--- Material for this exercise Enclosed Below ---
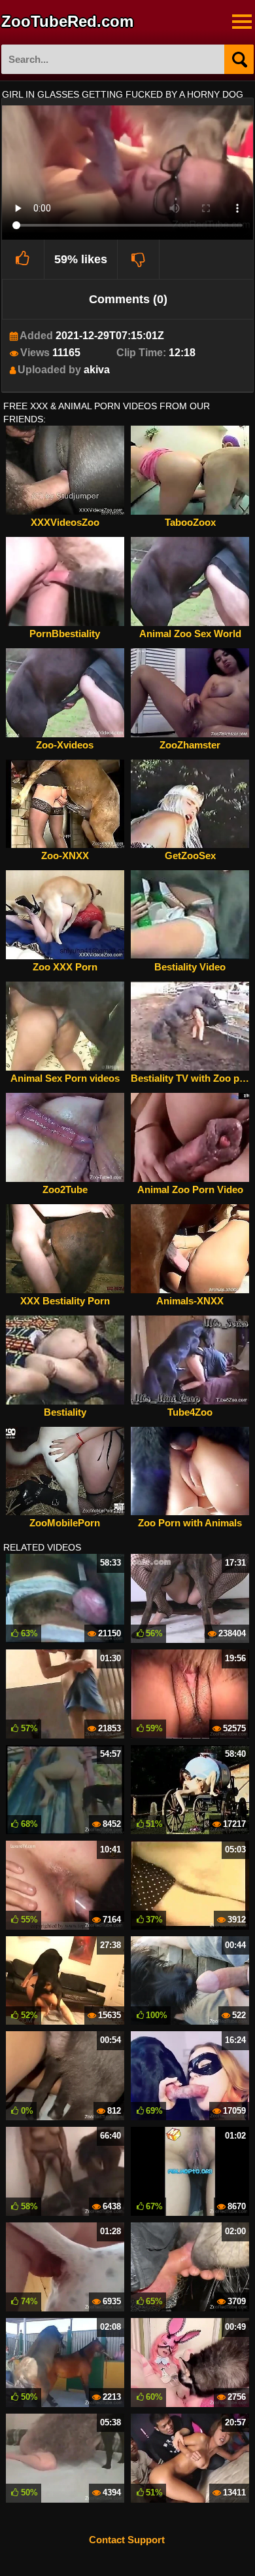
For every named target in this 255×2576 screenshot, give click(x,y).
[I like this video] (23, 259)
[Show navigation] (242, 21)
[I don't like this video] (139, 259)
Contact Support (127, 2539)
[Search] (239, 59)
--- End of Enclosed Material for this exercise ---
_Exercise_
Display each line of the data where "video" occurs.

_Solved exercise_
[I like this video] (23, 259)
[I don't like this video] (139, 259)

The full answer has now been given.